PROBLEM TO SOLVE
Present the lines below as a numbered list, skipping any blank lines and omitting the pictures.

[Word and element location data]
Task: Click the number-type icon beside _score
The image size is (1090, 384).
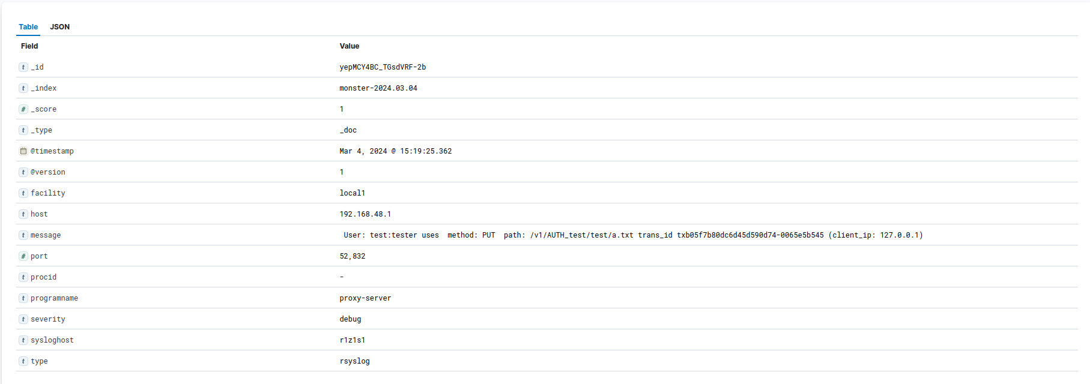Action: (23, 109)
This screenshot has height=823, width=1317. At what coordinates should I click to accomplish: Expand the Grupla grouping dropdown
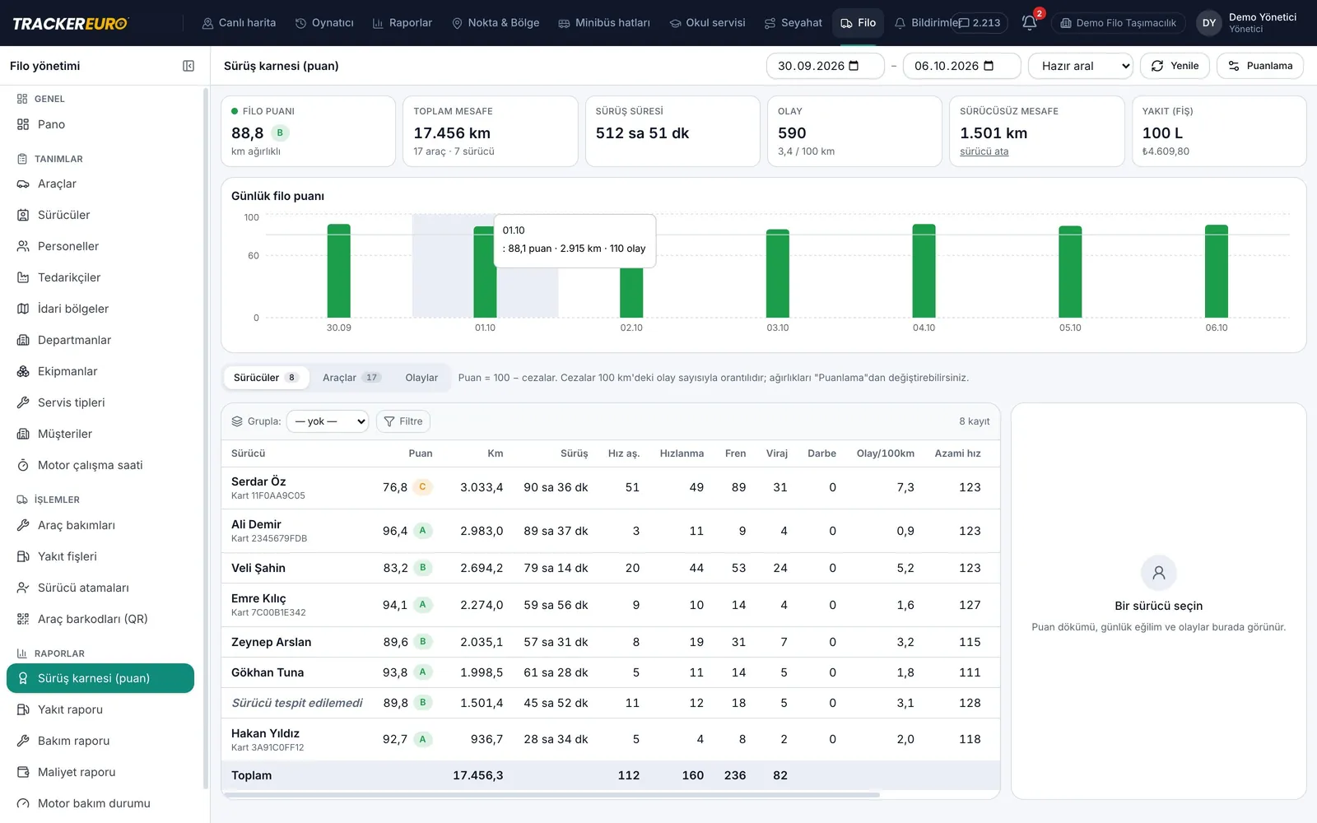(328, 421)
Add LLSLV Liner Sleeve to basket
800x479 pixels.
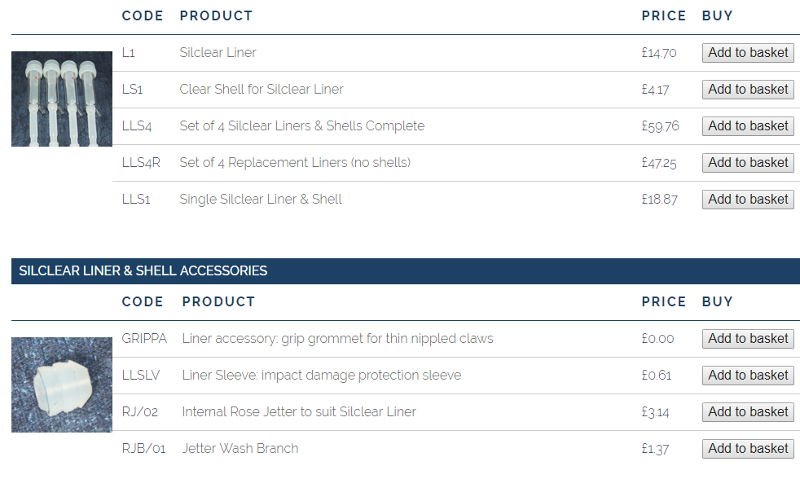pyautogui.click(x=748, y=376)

RESPONSE
1. Task: Click the number-type icon beside _score
2. The image size is (1090, 384).
3. Action: (23, 109)
4. This screenshot has height=823, width=1317. At what coordinates should I click to accomplish: Expand the Grupla grouping dropdown
5. (328, 421)
6. Add LLSLV Liner Sleeve to basket
7. 800x479 pixels.
8. pyautogui.click(x=748, y=376)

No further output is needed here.